The Last Word: Alan Arkin
Credit: Carlo Allegri / Corbis

What's the best advice you've ever received?
Best? The best? I don't know why we have to put things in boxes of superlatives. That isolates them. Life is fluid, and the minute you start trying to put a line around something, it will deceive you and go away. Somebody introduced that idea to me about six or seven years ago. And the more I thought about it, and the more I tried to live by it, the happier I got.

You spent some time in psychotherapy. Was it productive? Did you enjoy it?
Psychotherapy was good – it introduced me to an interior life, but enjoy is not an operative word. Digging into your unconscious can be painful and it can be exciting, but it introduced me to an interior life; it gave me the courage to keep pursuing it after I got out of psychotherapy.

What advice would you give to the younger you?
Everything's going to be OK.

How does an actor survive for so long in Hollywood?
By not living in Hollywood. Also, by just deciding you're not gonna die. Once you decide that, the possibility of having a long career becomes much easier.

How should a man handle fame?
By laughing at it. By recognizing that it's not gonna be consistent. You have to think of your career the way you look at the ocean, deciding which wave you're gonna take and which waves you're not gonna take. Some of the waves are going to be big, some are gonna be small, sometimes the sea is going to be calm. Your career is not going to be one steady march upward to glory. And it's not going to be what you think it is. No matter what your plans are for yourself, it'll end up being different from what you anticipated.

What were your plans for yourself?
What most actors' plans are for themselves, though they don't really admit it – self-respect. My manager, whom I'm crazy about, for years said to me, "These wonderful producers, they love you, they love you!" Finally, after about 15 years of that, I said, "Stella, you gotta stop telling me that. I don't want to hear any more about the producers who love me. I know who loves me and who doesn't love me.

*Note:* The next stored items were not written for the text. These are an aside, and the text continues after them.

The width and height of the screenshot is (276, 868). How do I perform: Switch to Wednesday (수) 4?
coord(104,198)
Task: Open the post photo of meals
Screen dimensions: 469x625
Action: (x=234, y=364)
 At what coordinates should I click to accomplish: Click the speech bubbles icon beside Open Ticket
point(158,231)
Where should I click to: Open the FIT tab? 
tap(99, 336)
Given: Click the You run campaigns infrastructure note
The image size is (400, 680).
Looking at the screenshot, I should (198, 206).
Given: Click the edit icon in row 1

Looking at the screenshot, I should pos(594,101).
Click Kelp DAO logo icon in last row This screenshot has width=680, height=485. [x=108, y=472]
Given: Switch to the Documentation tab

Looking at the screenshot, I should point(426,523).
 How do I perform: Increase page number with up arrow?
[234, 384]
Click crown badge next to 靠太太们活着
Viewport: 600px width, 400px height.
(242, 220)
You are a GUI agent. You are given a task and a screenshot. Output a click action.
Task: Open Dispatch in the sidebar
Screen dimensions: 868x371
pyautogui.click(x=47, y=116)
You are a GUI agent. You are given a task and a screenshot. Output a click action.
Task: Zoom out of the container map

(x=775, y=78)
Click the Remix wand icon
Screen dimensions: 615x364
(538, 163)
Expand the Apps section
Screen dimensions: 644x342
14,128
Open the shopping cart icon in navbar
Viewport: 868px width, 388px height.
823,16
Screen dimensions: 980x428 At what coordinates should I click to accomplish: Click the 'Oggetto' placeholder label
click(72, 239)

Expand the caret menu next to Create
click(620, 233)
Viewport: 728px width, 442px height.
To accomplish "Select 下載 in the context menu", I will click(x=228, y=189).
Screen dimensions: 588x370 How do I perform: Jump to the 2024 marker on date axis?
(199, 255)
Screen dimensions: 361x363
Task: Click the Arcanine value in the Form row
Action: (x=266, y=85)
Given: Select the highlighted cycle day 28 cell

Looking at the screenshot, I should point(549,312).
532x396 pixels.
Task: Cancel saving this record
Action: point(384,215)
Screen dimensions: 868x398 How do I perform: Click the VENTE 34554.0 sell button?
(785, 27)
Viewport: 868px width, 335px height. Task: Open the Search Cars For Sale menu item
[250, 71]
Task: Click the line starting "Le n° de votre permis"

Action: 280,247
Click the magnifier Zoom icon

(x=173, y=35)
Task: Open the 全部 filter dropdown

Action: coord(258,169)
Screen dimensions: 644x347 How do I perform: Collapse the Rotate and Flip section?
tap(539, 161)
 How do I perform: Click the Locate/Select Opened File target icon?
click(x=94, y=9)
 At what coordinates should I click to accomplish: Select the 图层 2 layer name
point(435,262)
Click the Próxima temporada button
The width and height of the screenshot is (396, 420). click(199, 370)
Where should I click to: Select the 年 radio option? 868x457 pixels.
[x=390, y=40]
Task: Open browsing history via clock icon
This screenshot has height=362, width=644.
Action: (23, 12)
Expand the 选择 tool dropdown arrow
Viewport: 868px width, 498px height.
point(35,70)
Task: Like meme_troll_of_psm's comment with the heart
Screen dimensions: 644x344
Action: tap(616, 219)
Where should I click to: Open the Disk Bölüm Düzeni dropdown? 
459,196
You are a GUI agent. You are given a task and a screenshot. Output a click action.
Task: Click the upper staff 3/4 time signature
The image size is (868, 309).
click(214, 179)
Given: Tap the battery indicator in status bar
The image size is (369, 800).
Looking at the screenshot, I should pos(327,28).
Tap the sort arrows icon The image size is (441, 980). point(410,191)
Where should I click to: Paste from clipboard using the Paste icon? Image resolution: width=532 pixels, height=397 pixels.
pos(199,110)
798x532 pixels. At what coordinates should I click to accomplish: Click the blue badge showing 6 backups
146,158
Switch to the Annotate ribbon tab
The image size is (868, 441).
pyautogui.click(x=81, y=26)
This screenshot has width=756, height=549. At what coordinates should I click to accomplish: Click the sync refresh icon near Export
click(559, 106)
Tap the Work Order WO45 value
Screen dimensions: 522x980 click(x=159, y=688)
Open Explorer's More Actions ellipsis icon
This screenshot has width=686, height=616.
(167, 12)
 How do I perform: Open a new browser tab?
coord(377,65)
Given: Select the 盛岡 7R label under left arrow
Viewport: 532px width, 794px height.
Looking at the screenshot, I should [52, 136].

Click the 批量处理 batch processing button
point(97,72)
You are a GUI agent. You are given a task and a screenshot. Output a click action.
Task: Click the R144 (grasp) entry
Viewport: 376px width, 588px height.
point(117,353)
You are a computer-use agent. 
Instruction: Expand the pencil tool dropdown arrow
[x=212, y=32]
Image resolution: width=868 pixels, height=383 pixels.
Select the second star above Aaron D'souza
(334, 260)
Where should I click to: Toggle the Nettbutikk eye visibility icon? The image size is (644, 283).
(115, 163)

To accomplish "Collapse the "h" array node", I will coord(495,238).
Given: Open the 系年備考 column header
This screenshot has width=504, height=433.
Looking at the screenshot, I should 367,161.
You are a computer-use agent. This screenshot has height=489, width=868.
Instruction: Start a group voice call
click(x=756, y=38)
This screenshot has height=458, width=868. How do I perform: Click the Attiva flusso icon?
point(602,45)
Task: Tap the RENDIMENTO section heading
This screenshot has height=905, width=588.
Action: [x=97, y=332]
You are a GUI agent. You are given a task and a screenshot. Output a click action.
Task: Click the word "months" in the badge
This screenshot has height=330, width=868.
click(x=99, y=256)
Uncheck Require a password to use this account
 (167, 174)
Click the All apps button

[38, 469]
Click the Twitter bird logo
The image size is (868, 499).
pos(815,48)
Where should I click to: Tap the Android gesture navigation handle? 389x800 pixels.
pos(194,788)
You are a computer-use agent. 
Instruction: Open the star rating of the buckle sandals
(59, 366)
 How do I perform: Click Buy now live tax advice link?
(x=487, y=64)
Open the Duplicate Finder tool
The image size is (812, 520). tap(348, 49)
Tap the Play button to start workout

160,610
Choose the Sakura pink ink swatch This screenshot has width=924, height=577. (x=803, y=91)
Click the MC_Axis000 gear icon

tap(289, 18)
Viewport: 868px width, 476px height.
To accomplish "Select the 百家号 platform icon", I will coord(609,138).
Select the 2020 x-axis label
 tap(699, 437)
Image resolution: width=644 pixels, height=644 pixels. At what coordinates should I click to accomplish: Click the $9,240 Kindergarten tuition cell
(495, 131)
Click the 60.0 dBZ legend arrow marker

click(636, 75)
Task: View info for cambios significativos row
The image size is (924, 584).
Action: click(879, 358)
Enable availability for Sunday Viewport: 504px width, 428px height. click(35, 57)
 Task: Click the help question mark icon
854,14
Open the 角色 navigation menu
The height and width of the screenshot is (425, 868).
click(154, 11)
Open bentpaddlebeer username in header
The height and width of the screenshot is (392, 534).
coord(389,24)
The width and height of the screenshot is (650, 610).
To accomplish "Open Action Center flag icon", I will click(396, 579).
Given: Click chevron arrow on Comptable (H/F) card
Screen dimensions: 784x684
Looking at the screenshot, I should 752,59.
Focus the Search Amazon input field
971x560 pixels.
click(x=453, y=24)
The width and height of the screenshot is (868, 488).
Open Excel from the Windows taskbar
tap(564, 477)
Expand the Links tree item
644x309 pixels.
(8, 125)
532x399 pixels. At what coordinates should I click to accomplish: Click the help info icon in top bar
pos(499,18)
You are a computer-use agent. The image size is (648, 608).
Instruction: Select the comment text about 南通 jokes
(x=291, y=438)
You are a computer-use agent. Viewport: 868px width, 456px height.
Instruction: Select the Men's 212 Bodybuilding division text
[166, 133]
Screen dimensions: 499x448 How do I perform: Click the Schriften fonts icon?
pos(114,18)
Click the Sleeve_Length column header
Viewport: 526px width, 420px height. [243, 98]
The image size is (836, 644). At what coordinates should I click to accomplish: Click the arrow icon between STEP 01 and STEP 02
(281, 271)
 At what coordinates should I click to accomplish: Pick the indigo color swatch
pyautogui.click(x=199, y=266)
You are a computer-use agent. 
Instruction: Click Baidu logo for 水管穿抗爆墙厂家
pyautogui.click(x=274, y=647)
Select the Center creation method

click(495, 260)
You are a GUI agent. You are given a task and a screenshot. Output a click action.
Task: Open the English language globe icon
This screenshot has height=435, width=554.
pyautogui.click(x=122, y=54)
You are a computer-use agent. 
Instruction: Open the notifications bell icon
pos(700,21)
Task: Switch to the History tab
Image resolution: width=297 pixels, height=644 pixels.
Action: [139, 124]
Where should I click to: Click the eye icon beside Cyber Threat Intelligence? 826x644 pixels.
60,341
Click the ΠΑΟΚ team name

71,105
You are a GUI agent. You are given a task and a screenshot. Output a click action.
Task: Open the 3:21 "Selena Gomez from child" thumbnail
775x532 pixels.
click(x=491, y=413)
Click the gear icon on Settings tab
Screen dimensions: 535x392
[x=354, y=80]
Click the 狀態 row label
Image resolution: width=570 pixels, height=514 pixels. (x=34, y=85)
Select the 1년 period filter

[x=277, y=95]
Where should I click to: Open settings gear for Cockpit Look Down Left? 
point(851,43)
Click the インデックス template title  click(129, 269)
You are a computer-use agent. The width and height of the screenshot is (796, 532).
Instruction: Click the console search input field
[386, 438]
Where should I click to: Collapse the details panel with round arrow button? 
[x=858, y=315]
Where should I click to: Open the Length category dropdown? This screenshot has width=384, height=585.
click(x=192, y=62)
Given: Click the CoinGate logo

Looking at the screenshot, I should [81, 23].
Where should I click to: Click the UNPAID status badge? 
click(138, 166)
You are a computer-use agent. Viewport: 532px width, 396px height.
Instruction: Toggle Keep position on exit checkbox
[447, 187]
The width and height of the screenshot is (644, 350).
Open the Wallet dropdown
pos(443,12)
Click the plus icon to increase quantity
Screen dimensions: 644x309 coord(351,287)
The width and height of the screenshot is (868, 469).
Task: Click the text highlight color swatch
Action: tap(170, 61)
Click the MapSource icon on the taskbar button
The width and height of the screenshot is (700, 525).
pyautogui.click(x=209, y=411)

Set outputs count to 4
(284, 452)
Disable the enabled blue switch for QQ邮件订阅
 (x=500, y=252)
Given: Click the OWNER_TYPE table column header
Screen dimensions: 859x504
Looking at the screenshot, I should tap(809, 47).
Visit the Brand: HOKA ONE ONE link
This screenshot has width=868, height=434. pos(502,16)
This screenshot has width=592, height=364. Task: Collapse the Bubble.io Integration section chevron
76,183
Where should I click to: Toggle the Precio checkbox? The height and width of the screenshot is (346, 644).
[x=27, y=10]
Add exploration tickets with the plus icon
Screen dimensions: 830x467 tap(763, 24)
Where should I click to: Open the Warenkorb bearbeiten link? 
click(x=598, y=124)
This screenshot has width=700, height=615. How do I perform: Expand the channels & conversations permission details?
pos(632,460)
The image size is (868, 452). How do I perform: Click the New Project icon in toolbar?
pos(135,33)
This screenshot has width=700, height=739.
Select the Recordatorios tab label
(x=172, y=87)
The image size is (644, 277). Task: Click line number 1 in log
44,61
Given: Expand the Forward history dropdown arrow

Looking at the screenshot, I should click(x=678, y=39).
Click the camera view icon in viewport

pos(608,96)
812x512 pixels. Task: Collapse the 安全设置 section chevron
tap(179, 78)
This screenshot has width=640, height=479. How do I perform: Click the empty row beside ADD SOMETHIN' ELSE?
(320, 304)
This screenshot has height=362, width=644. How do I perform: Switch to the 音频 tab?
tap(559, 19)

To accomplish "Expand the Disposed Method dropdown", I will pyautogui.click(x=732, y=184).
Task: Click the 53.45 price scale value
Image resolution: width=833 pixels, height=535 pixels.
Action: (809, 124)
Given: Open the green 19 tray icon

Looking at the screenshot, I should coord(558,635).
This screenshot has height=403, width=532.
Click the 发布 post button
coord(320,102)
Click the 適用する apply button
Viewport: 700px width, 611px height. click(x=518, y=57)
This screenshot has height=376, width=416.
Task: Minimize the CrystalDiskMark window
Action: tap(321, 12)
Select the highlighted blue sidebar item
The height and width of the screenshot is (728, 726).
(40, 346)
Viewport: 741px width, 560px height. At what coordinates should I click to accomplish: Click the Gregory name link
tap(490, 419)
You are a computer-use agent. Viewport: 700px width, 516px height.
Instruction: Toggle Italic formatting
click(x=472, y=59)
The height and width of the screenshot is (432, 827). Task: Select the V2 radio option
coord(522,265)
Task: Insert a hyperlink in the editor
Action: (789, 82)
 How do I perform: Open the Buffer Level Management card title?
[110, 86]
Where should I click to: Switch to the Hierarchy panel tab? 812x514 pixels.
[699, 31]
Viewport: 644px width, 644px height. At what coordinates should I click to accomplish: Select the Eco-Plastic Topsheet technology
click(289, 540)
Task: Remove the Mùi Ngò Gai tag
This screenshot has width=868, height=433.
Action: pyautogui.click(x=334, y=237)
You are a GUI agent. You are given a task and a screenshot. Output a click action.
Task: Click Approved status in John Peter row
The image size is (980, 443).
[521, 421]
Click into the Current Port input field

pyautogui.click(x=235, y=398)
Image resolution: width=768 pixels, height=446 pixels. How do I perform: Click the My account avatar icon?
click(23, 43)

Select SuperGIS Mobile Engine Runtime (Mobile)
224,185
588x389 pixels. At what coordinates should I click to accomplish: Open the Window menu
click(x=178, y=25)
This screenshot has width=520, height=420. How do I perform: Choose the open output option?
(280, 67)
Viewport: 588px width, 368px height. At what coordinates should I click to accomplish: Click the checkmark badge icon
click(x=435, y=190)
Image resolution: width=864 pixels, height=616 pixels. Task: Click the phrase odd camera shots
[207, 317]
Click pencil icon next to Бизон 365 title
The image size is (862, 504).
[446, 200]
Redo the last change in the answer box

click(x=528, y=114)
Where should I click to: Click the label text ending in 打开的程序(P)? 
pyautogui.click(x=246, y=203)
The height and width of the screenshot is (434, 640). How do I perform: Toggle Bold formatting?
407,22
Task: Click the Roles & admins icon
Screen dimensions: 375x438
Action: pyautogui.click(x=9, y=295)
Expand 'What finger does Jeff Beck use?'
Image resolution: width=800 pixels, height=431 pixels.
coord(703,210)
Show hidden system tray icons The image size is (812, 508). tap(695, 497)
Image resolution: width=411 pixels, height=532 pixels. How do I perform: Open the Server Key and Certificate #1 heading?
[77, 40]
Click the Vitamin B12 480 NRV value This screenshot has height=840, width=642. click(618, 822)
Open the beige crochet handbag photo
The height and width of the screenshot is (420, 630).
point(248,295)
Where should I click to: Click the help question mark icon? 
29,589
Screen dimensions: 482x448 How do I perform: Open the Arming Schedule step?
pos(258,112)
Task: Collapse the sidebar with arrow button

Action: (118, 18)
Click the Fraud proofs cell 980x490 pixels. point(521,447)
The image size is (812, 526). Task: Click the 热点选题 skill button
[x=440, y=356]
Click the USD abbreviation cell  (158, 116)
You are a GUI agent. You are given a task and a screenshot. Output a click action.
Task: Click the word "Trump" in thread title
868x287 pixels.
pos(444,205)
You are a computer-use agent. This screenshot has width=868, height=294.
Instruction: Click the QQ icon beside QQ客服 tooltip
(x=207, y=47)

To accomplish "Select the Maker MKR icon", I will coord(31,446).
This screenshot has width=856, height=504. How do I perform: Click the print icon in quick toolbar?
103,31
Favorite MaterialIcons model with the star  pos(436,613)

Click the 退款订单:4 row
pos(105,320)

Just tell me who likes my work."

You worked with the famously curmudgeonly Peter Falk, on one of the all-time great comedies, The In-Laws. How do you work with such a grouch?
For the first week of the shoot, Peter was grousing and complaining and muttering to himself. I went to his secretary finally, and I asked, "What's with Peter? Everything seems like it's going really well." She said, "He's upset because he has nothing to complain about." So I started just needling him and needling him until he started cracking up. Then we became pals.

How should a man handle regret?
By fixing it. I don't believe there's anything in life you can't go back and fix. The ancient Vedas – the oldest Hindu philosophy – and modern science agree that time is an illusion. If that's true, there's no such thing as a past or a future – it's all one huge now. So what you fix now affects the past and the future. I've seen it happen. If you have the courage to put it into practice, it's kind of miraculous. If you have a million regrets, get out there and attend to them. It's never too late to fix things.

You once described giving an actress a bit of bad news, watching her store her reaction for later use – and being revolted by your own profession.
It was a defining moment. I had done it myself many, many times, and that was one of the things I found horrible. I don't do that anymore. Until my late ­forties, early fifties, acting was the reason for my existence. Now it's simply a reflection of my existence.

What do you think your legacy will be?
I wrote my epitaph: He started out a particle and ended up a wave.